On Mon, Aug 8, 2016 at 11:08 PM, Bruce Momjian <bruce@momjian.us> wrote:
On Sun, Aug  7, 2016 at 12:55:01PM -0400, Bruce Momjian wrote:
> On Sun, Aug  7, 2016 at 10:49:45AM -0400, Bruce Momjian wrote:
> > OK, crazy idea time --- what if we only do WARM chain additions when all
> > indexed values are increasing (with NULLs higher than all values)?  (If
> > a key is always-increasing, it can't match a previous value in the
> > chain.)  That avoids the problem of having to check the WARM chain,
> > except for the previous tuple, and the problem of pruning removing
> > changed rows.  It avoids having to check the index for matching key/ctid
> > values, and it prevents CREATE INDEX from having to index WARM chain
> > values.
> >
> > Any decreasing value would cause a normal tuple be created.
>
> Actually, when we add the first WARM tuple, we can mark the HOT/WARM
> chain as either all-incrementing or all-decrementing.  We would need a
> bit to indicate that.

FYI, is see at least two available tuple header bits here, 0x0800 and
0x1000:

        /*
         * information stored in t_infomask2:
         */
        #define HEAP_NATTS_MASK         0x07FF  /* 11 bits for number of attributes */
        /* bits 0x1800 are available */
        #define HEAP_KEYS_UPDATED       0x2000  /* tuple was updated and key cols
                                                 * modified, or tuple deleted */
        #define HEAP_HOT_UPDATED        0x4000  /* tuple was HOT-updated */
        #define HEAP_ONLY_TUPLE         0x8000  /* this is heap-only tuple */

        #define HEAP2_XACT_MASK         0xE000  /* visibility-related bits */

What I am currently trying to do is to reuse at least the BlockNumber field in t_ctid. For HOT/WARM chains, that field is really unused (except the last tuple when regular update needs to store block number of the new block). My idea is to use one free bit in t_infomask2 to tell us that t_ctid is really not a CTID, but contains new information (for pg_upgrade's sake). For example, one bit in bi_hi can tell us that this is the last tuple in the chain (information today conveyed by t_ctid pointing to self). Another bit can tell us that this tuple was WARM updated. We will still have plenty of bits to store additional information about WARM chains.

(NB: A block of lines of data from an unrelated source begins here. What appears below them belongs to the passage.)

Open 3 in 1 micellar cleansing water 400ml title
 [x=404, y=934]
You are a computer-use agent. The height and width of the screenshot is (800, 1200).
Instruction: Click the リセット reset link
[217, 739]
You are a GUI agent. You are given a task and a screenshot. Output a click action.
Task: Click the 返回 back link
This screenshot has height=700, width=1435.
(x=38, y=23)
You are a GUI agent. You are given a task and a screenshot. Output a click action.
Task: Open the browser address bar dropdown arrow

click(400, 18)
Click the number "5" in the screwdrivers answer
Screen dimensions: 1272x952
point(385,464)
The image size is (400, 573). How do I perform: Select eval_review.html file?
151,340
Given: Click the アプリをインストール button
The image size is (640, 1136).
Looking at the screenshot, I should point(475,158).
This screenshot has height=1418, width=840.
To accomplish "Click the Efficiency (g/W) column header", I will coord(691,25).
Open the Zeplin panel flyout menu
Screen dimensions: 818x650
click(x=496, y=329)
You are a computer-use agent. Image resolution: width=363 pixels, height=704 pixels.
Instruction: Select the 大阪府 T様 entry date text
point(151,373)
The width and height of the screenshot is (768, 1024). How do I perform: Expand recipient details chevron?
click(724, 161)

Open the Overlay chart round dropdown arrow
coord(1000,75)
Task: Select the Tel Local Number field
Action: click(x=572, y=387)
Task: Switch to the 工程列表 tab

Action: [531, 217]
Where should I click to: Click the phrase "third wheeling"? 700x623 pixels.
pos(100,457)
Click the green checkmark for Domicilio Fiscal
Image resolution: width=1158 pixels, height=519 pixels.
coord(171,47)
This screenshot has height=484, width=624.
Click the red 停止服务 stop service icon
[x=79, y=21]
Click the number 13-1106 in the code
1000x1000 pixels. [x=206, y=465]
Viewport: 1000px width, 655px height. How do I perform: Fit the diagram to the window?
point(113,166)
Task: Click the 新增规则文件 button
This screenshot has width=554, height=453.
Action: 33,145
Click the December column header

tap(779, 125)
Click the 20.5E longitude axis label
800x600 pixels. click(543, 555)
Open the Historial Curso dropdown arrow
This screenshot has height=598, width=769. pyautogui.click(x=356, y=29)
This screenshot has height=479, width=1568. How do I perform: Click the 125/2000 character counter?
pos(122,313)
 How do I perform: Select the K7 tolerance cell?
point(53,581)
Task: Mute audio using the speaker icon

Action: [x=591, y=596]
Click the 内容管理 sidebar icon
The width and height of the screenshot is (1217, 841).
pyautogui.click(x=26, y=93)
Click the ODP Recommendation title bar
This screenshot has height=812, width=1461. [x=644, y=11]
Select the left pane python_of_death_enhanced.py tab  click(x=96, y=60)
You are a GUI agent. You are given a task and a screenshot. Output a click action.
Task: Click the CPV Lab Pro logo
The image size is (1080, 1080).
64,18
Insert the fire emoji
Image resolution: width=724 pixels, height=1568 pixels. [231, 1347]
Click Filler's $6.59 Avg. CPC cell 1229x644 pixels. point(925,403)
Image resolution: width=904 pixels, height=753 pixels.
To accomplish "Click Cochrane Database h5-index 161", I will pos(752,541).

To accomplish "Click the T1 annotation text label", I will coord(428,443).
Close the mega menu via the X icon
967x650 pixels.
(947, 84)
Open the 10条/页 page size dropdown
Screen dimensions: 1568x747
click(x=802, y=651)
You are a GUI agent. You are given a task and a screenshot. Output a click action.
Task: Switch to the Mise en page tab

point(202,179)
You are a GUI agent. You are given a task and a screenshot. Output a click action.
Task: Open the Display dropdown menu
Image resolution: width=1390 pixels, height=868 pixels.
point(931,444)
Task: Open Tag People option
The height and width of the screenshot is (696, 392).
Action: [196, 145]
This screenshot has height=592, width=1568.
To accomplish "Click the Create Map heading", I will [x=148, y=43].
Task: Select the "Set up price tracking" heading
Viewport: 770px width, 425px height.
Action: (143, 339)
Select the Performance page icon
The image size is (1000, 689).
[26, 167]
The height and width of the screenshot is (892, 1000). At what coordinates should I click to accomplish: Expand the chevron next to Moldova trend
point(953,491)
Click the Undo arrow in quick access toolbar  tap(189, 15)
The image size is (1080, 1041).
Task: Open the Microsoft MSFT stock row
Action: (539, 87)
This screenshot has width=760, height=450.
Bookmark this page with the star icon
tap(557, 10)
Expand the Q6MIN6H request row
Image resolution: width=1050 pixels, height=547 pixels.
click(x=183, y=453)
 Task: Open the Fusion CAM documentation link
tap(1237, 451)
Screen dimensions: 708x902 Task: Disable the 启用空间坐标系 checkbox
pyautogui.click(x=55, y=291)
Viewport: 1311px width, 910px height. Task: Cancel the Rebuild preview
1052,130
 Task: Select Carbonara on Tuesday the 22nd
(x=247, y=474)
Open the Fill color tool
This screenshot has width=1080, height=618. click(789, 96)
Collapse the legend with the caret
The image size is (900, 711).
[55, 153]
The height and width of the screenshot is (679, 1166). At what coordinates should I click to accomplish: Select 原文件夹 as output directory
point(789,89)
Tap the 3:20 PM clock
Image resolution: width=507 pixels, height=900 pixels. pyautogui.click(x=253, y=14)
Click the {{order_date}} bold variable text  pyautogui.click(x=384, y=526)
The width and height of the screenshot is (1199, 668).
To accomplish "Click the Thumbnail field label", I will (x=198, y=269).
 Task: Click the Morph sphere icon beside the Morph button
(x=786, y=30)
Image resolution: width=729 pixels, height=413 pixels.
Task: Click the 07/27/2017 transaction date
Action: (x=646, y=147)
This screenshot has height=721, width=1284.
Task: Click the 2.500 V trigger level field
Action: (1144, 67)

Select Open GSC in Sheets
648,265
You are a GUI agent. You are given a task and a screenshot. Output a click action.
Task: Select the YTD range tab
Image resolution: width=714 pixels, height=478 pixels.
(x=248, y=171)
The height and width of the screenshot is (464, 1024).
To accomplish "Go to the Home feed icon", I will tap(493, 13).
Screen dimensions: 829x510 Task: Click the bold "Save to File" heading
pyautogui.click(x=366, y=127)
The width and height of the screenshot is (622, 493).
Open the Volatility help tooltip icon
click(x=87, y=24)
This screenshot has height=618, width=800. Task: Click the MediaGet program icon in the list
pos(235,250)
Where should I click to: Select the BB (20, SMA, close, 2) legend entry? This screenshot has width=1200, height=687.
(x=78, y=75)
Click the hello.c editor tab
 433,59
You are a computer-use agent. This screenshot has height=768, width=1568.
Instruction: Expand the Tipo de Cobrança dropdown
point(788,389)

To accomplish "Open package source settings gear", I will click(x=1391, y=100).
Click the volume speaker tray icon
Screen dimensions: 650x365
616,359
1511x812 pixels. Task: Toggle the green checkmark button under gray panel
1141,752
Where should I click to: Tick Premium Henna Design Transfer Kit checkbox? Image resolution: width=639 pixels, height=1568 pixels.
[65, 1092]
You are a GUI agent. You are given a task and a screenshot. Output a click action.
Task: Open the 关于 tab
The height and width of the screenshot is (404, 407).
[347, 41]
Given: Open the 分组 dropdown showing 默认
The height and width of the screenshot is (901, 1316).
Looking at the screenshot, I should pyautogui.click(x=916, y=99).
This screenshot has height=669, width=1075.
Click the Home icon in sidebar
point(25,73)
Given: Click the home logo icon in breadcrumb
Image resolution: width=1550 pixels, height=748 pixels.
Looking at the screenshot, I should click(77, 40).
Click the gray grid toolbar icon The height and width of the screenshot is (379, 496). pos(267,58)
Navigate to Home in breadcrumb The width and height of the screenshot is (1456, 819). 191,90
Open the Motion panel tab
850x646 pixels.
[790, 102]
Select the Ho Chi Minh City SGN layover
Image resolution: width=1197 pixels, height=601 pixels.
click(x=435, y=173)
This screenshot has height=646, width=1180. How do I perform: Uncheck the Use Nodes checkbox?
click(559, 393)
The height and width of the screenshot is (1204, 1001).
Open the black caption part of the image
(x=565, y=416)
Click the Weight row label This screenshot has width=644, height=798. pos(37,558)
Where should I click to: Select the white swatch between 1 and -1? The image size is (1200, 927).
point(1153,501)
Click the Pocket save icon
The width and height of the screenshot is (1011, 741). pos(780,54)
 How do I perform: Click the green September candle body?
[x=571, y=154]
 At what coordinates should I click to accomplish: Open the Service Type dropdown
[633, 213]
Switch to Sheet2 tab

My guess is we would need one bit to mark a WARM chain, and perhaps
reuse obsolete pre-9.0 HEAP_MOVED_OFF to indicate increment-only or
decrement-only. 

I am not convinced that the checking for increment/decrement adds a lot of value. Sure, we might be able to address some typical work load, but is that really a common use case? Instead, what I am looking at storing a bitmap which shows us which table columns have changed so far in the WARM chain. We only have limited bits, so we can track only limited columns. This will help the cases where different columns are updated, but not so much if the same column is updated repeatedly.

What will help, and something I haven't yet applied any thoughts, is when we can turn WARM chains back to HOT by removing stale index entries.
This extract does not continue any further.